_ESTRATTO DELLA PAGINA_

Nel 1890 Jacob Riis (migrante tra i migranti, era Danish-American) riformatore sociale, giornalista “muckraking”, forse primo fotografo sociale, entrò all’interno dei tenements, i tuguri dove vivevano i migranti. Anche grazie all’innovazione del flash, Lower East Manhattan, Five Points, Mulberry Street, furono attentamente documentate da un corpus esteso di fotografie e da un Report che mise per la prima volta in evidenza le condizioni di una estesissima, poverissima working class.

Migranti a Ellis Island

Migranti a Ellis Island

Approdi

Inizialmente Ellis Island, l’isolotto, chiamato dagli abitanti, una tribù indiana, Kioshik o Gull Island (perché popolato solo da uccelli, forse “migratori”) e di ridottissime dimen sioni, fu acquistato dai coloni olandesi. Durante l’American Revolution [14], l’isola fu comprata da un commerciante newyorchese, Samuel Ellis che vi gestiva una piccola taverna per pescatori. Gli eredi di Ellis vendettero, nel 1808, l’isolotto allo Stato di NY, che lo cedette per 10 mila dollari al Governo Federale.

Parte del sistema difensivo che, insieme a Battery Park a downtown, proteggeva la bocca del porto di NY e la città, Ellis Island divenne, dunque, il centro di arrivo dei migranti, anche in virtù della competenza acquisita dal Federal Government riguardo all’immigrazione. Il Congresso, infatti, stanziò 75 mila dollari per l’edificazione della prima Stazione federale, raddoppiando la superficie dell’isolotto (con l’infill), riutilizzando sia il prodotto dall’escavazione dei tunnel della rete dei trasporti, sia parte dei rifiuti scaricati dalle navi in arrivo. Tale azione di riempimento proseguì anche negli anni successivi. Durante la fase di riorganizzazione gli immigrati vennero accolti presso il Barge Office, a Battery, sulla punta estrema di downtown, non lontano dal Castel Garden (vd. nota IV), prima “porta” di accesso dei migranti.

Il controllo sull’immigrazione ebbe (ha) fortissimi connotati normativi e di federal checkup programmato: i migranti furono fatti entrare in grande massa anche perché servili al Capitale, allo sviluppo urbano (non solo di NYC) e della nazione. Venne, in un certo senso operata una sostituzione del capitale umano: l’America del nord era in precedenza popolata dai nativi che non avevano una cultura urbana paragonabile a quella europea; in tal senso cancellarne le tracce – e non solo sul territorio – fu assai agevole, pur essendo essi uniformemente distribuiti sia in area costiera, sia all’interno.

_DATI DISPONIBILI_
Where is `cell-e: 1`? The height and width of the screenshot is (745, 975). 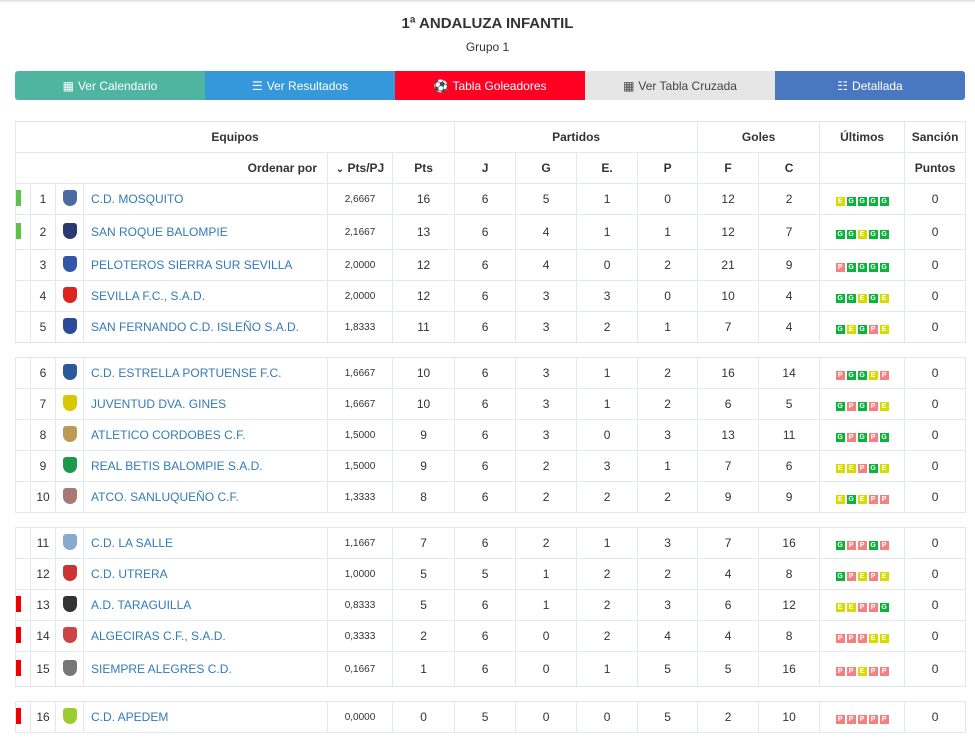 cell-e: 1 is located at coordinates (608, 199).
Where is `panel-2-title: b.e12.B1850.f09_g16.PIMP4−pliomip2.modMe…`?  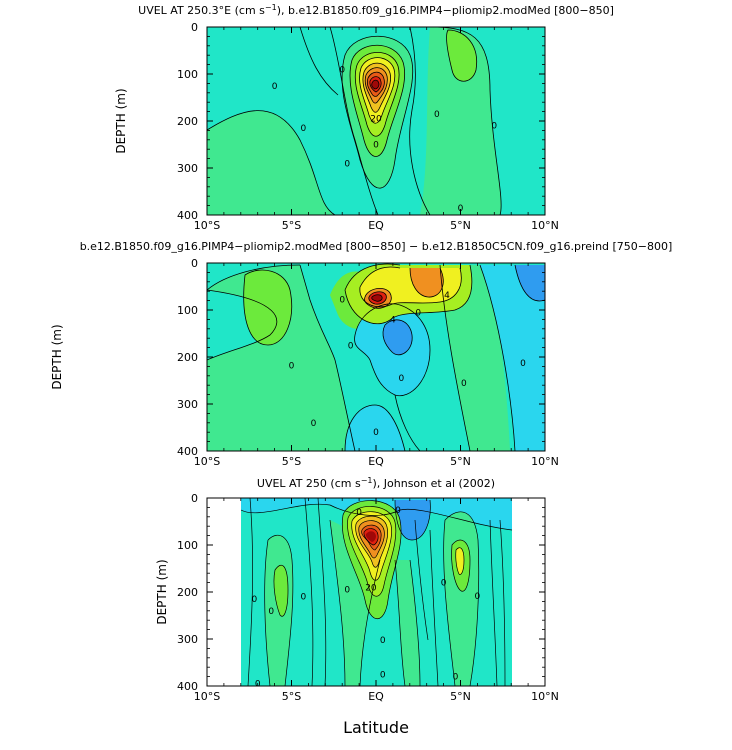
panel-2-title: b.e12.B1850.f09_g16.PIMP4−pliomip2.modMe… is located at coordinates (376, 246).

_COMPITI DA SVOLGERE_
(A) Per ciascuna affermazione, di' se è d'accordo con il brano su Ellis Island, rispondendo sì o no e citando alla lettera le parole del brano che lo decidono: (i) Samuel Ellis gestiva sull'isola una taverna per pescatori; (ii) lo Stato di New York cedette l'isolotto al Governo Federale per 75 mila dollari; (iii) durante la riorganizzazione gli immigrati furono accolti al Barge Office.
(B) Secondo il brano su Ellis Island, in che anno gli eredi di Ellis vendettero l'isolotto allo Stato di New York?
(C) Procedi con il brano su Ellis Island, continuandolo dopo l'ultima frase riportata.
L'elenco non serve a nulla per questo lavoro.

_RISULTATI DELL'ESERCIZIO_
(A)
(i) Sì: "Samuel Ellis che vi gestiva una piccola taverna per pescatori".
(ii) No: "che lo cedette per 10 mila dollari al Governo Federale".
(iii) Sì: "Durante la fase di riorganizzazione gli immigrati vennero accolti presso il Barge Office".

(B) Nel 1808.

(C)
Tra il XV e il XX secolo fu, com’è noto, perpetrato un genocidio che decimò la popolazione dei Nativi americani, stimata tra i 50 e i 100 mln di persone (come afferma Alan Taylor nel volume, American Colonies, Penguin Books, 2002), operando sia un’elisione etnica e culturale brutale, sia un’“utilizzazione” della popolazione rimasta, che ebbe un ruolo specifico per esempio nel Real estate, nell’edificazione di numerosi edifici “alti” a NYC: molti “indiani” erano impiegati nell’edilizia in virtù di un enorme equilibrio, come racconta  Joseph Mitchell, nel suo The Mohawks in High Steel, pubblicato su “The New Yorker”, September 17, del 1949. Fenomeno che si incrementò a partire dal 1888, quando con la Tower Building (demolita nel 1913) di Bradford Gilbert, si inaugurò la stagione dell’acciaio utilizzato come “scheletro” degli edifici. Il materiale, il cui uso era connesso alla produzione in città più interne e alla nascita di grandissimi imperi economici (in primo luogo i Carnegie e i Morgan) [15], consentiva rapidità nella costruzione e grandi altezze.

Al di là dei “dettagli”, il Governo federale cercò, dimostrando una certa efficienza, un punto medio tra il popolamento dell’Unione e il controllo sulle persone, perseguendo non proprio la “Felicità”, ma la costruzione di una società che aveva un immaginario denso di gradi di libertà e gravido di elementi coercitivi sui comportamenti, sul lavoro, sulle dinamiche sociali. Tale controllo avveniva, riguardo agli “ingressi” non solo attraverso le leggi denominate Immigration Acts, ma anche in modo capillare tramite la sorveglianza, centralizzata a Ellis Island.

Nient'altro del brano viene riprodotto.